## Problem details:
From the line with "Derecho (1104, 456)" through the line with "Služby pro e-shopy (562, 2212)", inclusive, return each line of the data below exactly and leave the rest out.

## Available records:
—————
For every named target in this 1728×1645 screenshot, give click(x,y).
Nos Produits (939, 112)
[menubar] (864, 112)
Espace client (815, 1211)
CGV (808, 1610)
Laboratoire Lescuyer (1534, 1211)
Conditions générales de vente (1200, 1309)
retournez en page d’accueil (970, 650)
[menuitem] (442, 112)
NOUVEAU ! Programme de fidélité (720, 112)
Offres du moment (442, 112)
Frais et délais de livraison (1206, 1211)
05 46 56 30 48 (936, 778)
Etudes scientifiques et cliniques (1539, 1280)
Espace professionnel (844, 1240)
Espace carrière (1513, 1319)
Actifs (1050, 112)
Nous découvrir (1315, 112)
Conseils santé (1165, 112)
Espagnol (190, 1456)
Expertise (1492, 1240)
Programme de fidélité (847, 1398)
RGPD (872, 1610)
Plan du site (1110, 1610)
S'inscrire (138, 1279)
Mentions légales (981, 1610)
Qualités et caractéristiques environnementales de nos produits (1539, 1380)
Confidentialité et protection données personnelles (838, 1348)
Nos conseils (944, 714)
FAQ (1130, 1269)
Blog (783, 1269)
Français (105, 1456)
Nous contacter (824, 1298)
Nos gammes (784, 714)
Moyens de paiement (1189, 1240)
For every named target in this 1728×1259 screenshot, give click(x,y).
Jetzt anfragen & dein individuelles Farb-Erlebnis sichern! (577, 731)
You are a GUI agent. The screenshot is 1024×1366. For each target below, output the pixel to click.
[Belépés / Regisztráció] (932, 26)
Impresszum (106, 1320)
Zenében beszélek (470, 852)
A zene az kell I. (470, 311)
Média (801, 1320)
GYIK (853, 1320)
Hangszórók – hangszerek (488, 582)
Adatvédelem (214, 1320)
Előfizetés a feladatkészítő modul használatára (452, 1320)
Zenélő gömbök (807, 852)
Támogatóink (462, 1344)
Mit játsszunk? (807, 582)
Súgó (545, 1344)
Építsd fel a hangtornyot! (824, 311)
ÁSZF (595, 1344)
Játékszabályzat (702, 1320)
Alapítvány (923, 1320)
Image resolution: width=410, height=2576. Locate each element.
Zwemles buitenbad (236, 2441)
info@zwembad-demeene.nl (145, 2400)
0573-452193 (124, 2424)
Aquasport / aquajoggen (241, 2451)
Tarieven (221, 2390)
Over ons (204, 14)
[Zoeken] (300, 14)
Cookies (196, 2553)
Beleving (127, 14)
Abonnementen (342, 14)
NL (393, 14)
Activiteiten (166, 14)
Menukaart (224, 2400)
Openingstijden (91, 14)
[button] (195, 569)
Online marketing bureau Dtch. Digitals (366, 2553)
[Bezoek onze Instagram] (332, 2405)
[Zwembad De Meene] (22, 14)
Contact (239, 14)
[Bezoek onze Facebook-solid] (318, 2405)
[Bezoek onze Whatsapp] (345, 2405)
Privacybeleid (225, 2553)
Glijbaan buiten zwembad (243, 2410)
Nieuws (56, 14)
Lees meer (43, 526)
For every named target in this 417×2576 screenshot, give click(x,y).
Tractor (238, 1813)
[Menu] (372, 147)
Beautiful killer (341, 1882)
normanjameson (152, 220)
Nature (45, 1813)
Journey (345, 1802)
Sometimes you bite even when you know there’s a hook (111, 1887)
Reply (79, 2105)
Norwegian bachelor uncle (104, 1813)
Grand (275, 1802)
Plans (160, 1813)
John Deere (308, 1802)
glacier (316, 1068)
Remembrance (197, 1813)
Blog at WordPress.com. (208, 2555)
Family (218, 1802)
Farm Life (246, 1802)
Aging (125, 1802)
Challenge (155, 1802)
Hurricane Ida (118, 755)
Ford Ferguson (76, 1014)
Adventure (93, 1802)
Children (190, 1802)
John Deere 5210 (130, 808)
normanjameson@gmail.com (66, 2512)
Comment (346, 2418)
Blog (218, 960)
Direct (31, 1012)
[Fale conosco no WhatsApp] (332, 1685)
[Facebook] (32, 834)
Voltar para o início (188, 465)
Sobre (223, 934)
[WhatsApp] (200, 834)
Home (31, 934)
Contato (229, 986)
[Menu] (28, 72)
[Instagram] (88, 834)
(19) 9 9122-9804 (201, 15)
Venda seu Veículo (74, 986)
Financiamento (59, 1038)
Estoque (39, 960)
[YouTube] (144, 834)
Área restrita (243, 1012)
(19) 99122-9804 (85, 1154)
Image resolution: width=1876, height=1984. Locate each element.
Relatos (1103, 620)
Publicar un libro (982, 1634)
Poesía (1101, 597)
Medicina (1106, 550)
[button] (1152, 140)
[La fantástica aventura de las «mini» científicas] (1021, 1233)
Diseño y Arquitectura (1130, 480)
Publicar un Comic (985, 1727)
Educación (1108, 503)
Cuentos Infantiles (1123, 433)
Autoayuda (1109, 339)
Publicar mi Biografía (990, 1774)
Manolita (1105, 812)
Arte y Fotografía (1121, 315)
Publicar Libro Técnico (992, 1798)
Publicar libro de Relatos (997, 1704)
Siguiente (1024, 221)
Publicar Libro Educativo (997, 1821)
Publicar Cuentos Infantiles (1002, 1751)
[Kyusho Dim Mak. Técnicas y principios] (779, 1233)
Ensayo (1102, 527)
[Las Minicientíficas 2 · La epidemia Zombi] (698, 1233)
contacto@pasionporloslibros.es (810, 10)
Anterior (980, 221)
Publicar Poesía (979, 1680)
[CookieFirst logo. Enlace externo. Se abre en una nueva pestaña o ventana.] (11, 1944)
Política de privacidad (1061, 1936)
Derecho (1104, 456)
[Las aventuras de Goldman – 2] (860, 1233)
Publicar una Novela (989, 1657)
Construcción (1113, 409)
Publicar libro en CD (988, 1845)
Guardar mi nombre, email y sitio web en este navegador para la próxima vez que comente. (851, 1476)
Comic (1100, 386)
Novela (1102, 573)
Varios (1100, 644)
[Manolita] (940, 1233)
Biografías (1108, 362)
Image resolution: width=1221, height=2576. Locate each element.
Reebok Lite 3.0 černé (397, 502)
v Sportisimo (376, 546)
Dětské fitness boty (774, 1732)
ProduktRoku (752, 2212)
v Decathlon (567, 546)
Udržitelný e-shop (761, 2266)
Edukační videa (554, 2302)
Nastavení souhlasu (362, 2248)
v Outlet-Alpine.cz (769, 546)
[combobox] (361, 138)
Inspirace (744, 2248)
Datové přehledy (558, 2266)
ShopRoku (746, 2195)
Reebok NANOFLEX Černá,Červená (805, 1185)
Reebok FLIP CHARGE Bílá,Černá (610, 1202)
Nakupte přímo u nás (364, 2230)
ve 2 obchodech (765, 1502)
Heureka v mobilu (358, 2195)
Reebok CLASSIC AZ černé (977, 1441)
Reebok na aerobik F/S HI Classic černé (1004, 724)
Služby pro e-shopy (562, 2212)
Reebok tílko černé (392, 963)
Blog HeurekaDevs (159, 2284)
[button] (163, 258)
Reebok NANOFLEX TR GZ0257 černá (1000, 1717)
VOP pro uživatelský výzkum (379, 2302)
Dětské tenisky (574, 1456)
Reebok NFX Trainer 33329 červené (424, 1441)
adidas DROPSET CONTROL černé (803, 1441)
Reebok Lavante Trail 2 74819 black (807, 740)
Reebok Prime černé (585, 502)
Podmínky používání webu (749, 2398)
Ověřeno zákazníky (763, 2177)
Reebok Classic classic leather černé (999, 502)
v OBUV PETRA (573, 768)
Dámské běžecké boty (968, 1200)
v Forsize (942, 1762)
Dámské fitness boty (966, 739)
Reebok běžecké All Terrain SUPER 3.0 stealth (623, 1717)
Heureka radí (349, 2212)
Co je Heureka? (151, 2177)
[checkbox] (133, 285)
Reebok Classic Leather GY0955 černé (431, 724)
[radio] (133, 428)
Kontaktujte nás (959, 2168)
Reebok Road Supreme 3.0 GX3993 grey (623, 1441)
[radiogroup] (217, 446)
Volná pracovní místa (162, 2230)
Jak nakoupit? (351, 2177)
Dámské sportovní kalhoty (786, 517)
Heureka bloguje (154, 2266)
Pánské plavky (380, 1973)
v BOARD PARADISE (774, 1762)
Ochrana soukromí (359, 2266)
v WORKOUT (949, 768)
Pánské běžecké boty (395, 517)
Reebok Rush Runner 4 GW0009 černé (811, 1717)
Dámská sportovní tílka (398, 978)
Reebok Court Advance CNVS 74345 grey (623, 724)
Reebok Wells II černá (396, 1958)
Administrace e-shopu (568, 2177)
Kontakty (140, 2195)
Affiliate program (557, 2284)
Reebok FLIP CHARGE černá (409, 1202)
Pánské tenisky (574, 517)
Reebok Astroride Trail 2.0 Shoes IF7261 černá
—————
## Expected answer:
Derecho (1104, 456)
[Las aventuras de Goldman – 2] (860, 1233)
Publicar una Novela (989, 1657)
Construcción (1113, 409)
Publicar libro en CD (988, 1845)
Guardar mi nombre, email y sitio web en este navegador para la próxima vez que comente. (851, 1476)
Comic (1100, 386)
Novela (1102, 573)
Varios (1100, 644)
[Manolita] (940, 1233)
Biografías (1108, 362)
Image resolution: width=1221, height=2576. Locate each element.
Reebok Lite 3.0 černé (397, 502)
v Sportisimo (376, 546)
Dětské fitness boty (774, 1732)
ProduktRoku (752, 2212)
v Decathlon (567, 546)
Udržitelný e-shop (761, 2266)
Edukační videa (554, 2302)
Nastavení souhlasu (362, 2248)
v Outlet-Alpine.cz (769, 546)
[combobox] (361, 138)
Inspirace (744, 2248)
Datové přehledy (558, 2266)
ShopRoku (746, 2195)
Reebok NANOFLEX Černá,Červená (805, 1185)
Reebok FLIP CHARGE Bílá,Černá (610, 1202)
Nakupte přímo u nás (364, 2230)
ve 2 obchodech (765, 1502)
Heureka v mobilu (358, 2195)
Reebok CLASSIC AZ černé (977, 1441)
Reebok na aerobik F/S HI Classic černé (1004, 724)
Služby pro e-shopy (562, 2212)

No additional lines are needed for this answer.